Nicolai Halby Wammen (born 7 February 1971, in Holbæk) is a Danish politician of the Social Democrats who has been serving as Minister for Finance in the government of Prime Minister Mette Frederiksen since 2019. A native and lifelong resident of Denmark's second-largest city, Aarhus, he served as mayor. On the national level, he has served as Minister of European Affairs (2011–2013) and as Minister of Defence (2013–2015).

Political career
While studying, Wammen became the chairman of the university’s Social Democrat organisation, Frit Forum., and was first elected to the Aarhus City Council in 1998. In the 2001 elections, he was elected to Parliament and served one term.
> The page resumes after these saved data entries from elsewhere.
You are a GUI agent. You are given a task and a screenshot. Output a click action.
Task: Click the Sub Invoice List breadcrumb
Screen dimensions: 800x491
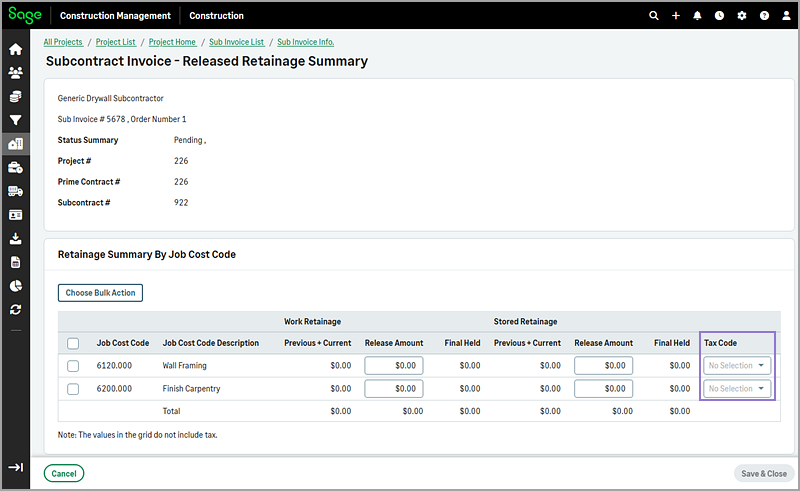236,42
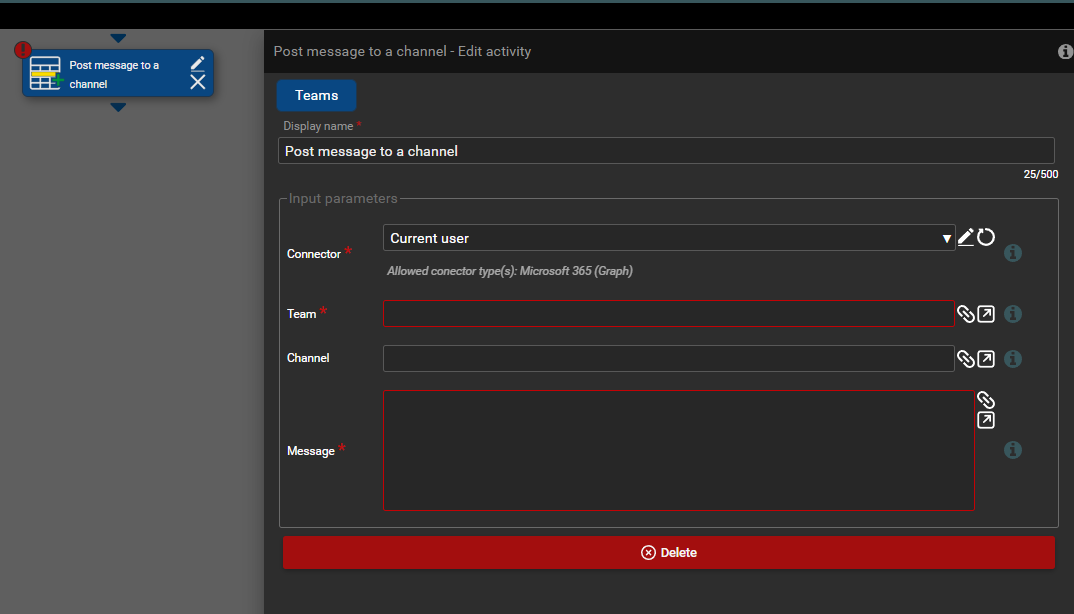
Task: Open the expanded editor for the Message box
Action: (986, 421)
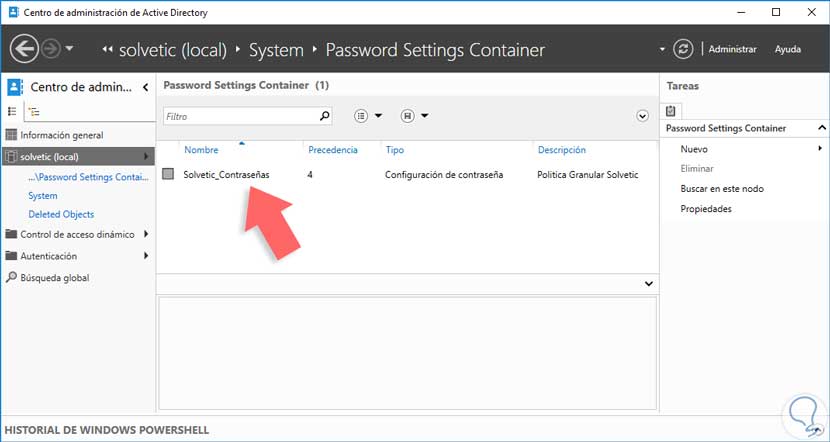This screenshot has height=442, width=830.
Task: Click the Tareas clipboard icon
Action: pyautogui.click(x=670, y=111)
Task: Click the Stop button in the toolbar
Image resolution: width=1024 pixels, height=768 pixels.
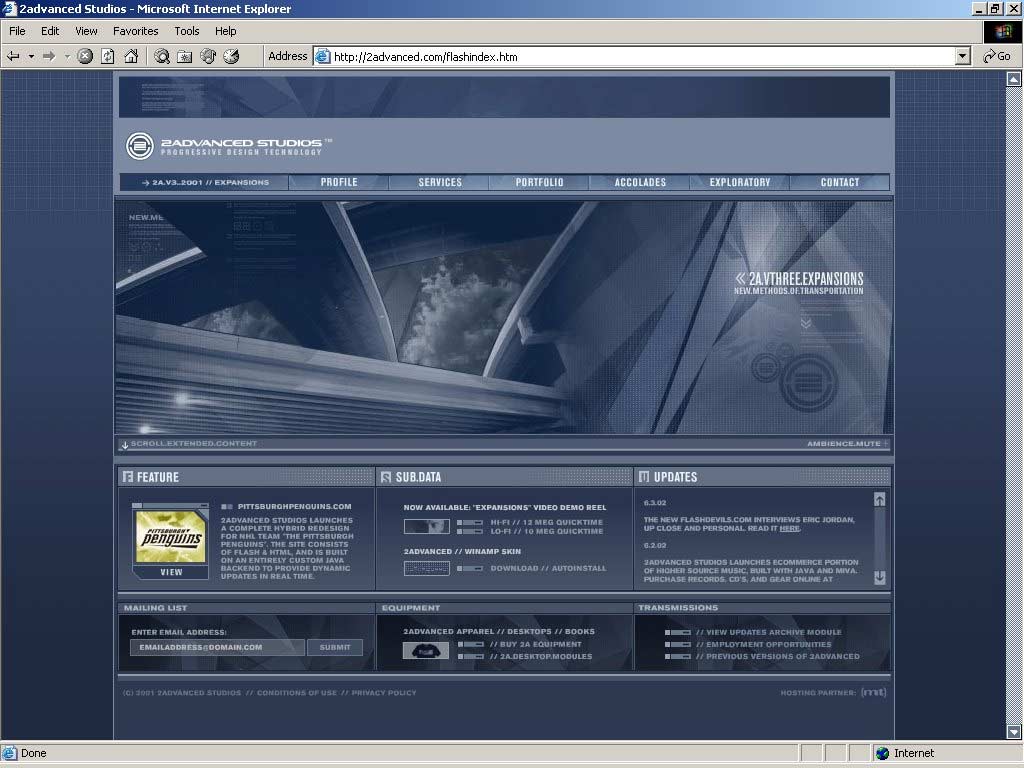Action: [x=85, y=57]
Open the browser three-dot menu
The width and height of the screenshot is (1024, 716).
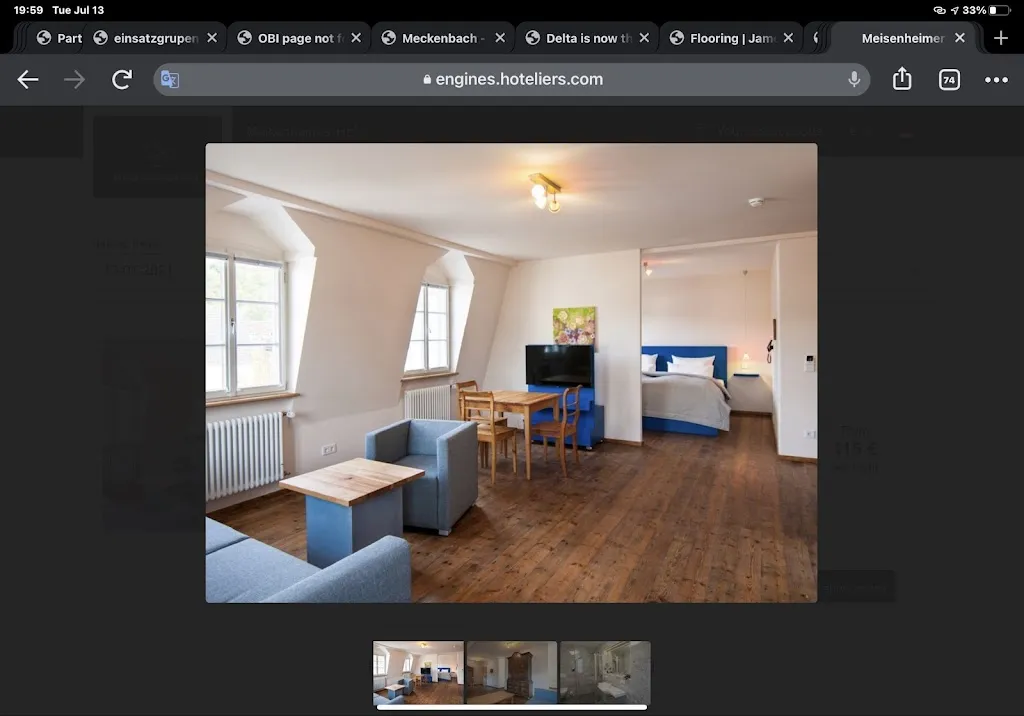tap(996, 80)
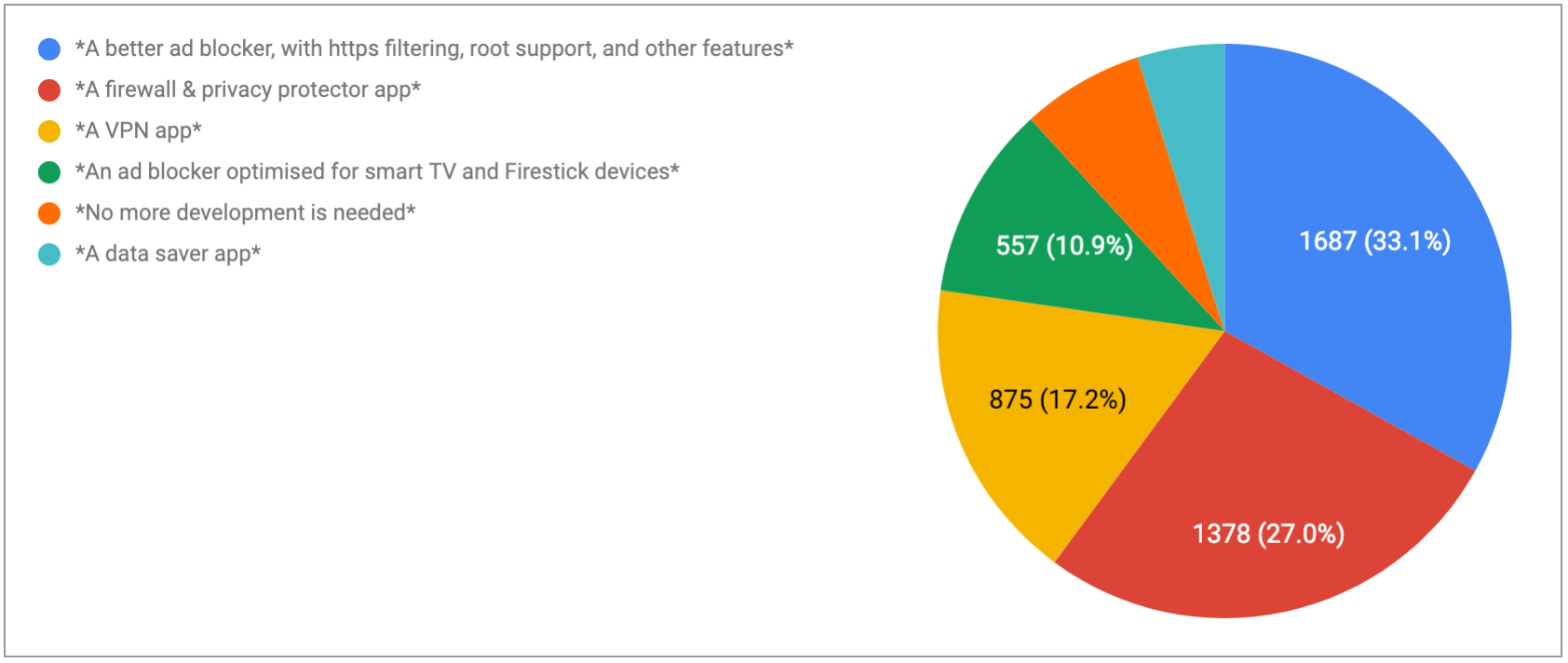This screenshot has height=663, width=1568.
Task: Click the blue legend dot for better ad blocker
Action: [x=49, y=49]
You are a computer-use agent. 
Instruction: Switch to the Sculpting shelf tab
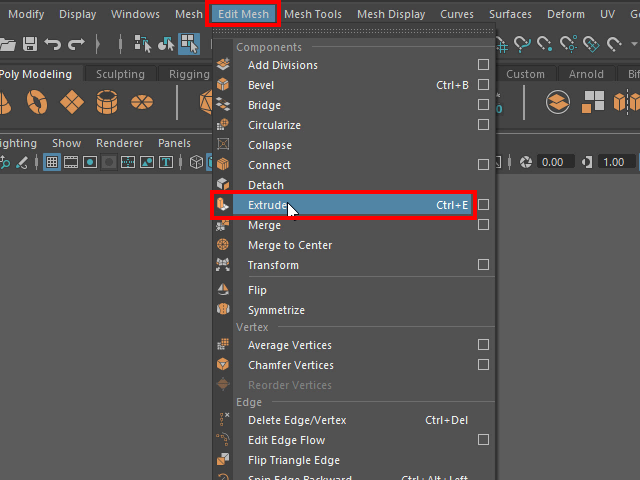pos(120,74)
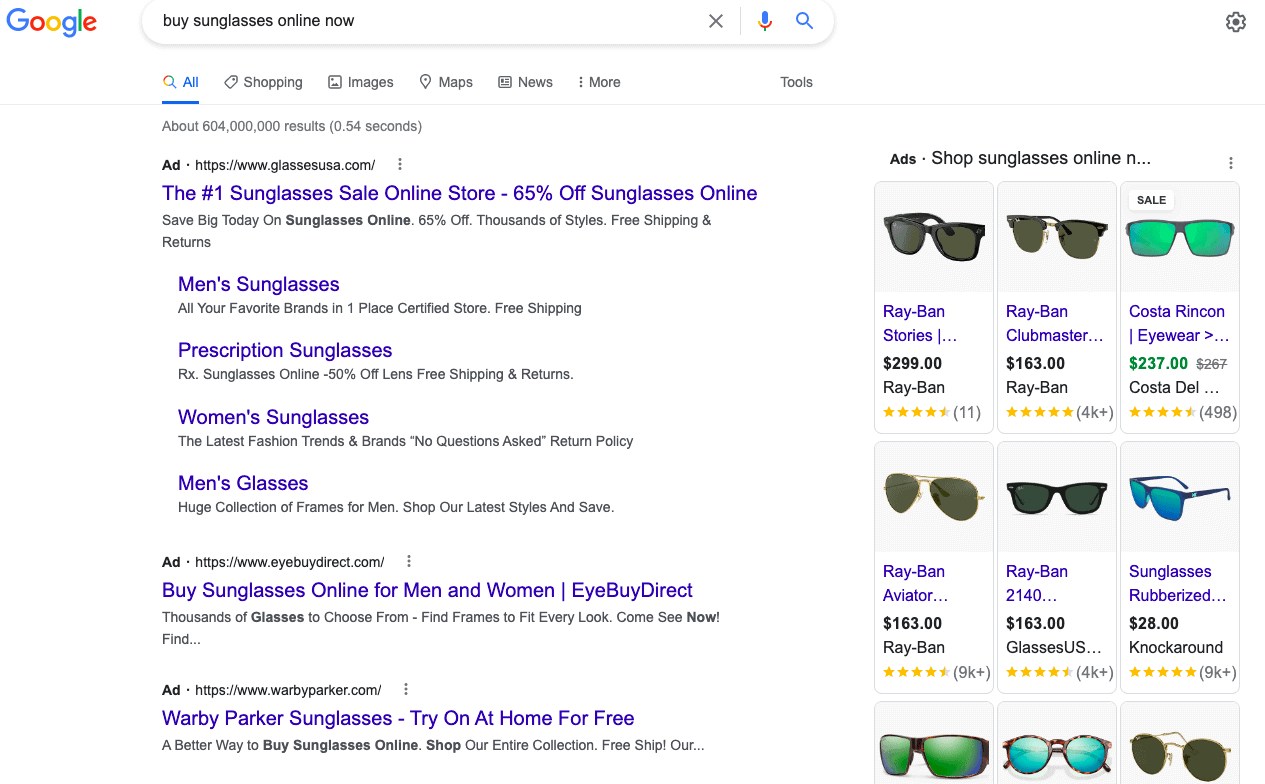1265x784 pixels.
Task: Click the Google logo to return home
Action: point(51,23)

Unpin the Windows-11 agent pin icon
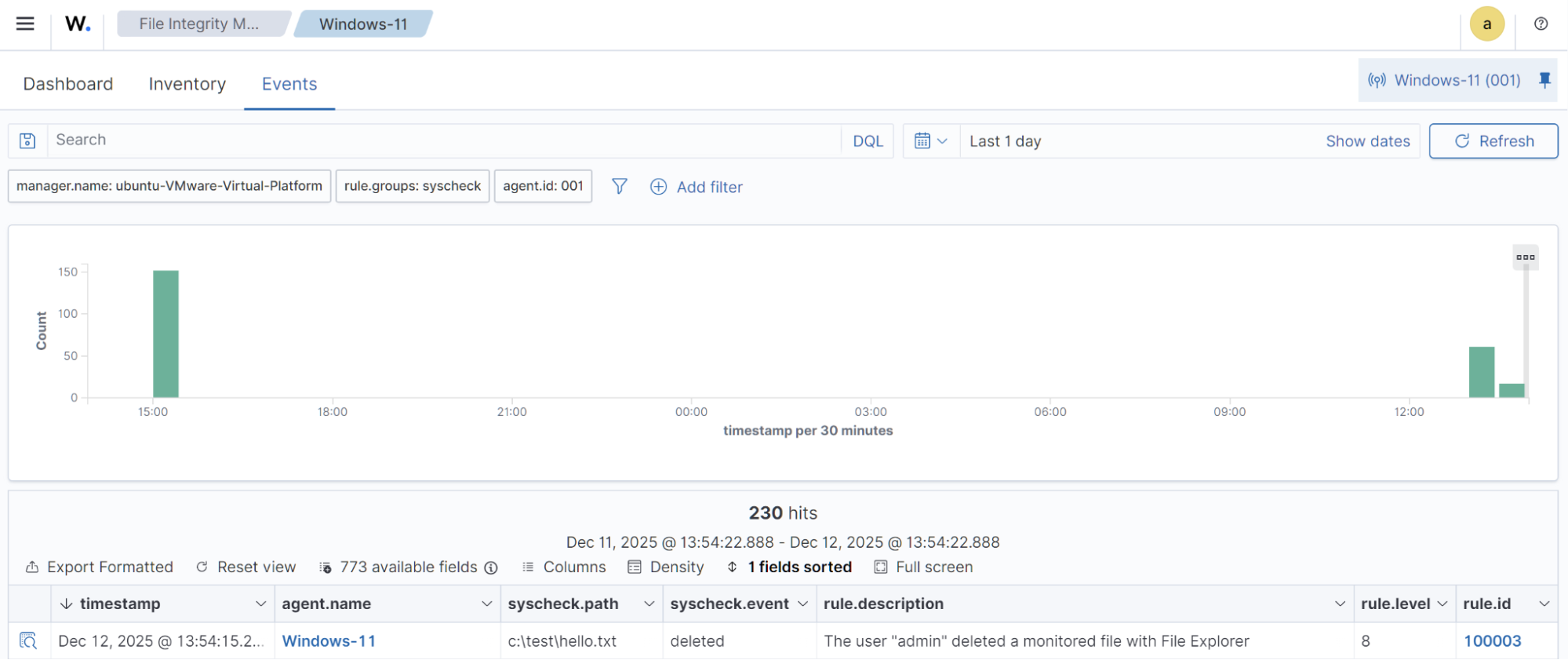pos(1544,80)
After almost a full term as the party’s shadow finance minister, he pulled out of national politics and was then elected Mayor of Aarhus in 2006. At this time he was also elected vice president of the Social Democrats.

When Helle Thorning-Schmidt led the Social Democrats to victory in Denmark's 2011 elections, Wammen returned to Danish Parliament (representing Aarhus), securing the fifth-highest number of personal votes. He was appointed to the newly created position of Minister of European Affairs in the cabinet of Prime Minister Helle Thorning-Schmidt; he held the office from October 2011 to August 2013. In this capacity, he chaired the meetings of the General Affairs Council when Denmark held the rotating presidency of the Council of the European Union in 2012.

On 9 August 2013, Prime Minister Thorning-Schmidt announced her first cabinet reshuffle, changing six ministers, including moving Nicolai Wammen to Minister for Defence, and moving Minister of Defence Nick Hækkerup to Minister of European Affairs and Trade.

Personal life
After a year and a half studying law, Wammen switched to political science, and earned a master's degree from the University of Aarhus in 2001.

Wammen is currently married to Karen Lund, and was formerly engaged with Mai Mercado, and Kirsten Brosbøl.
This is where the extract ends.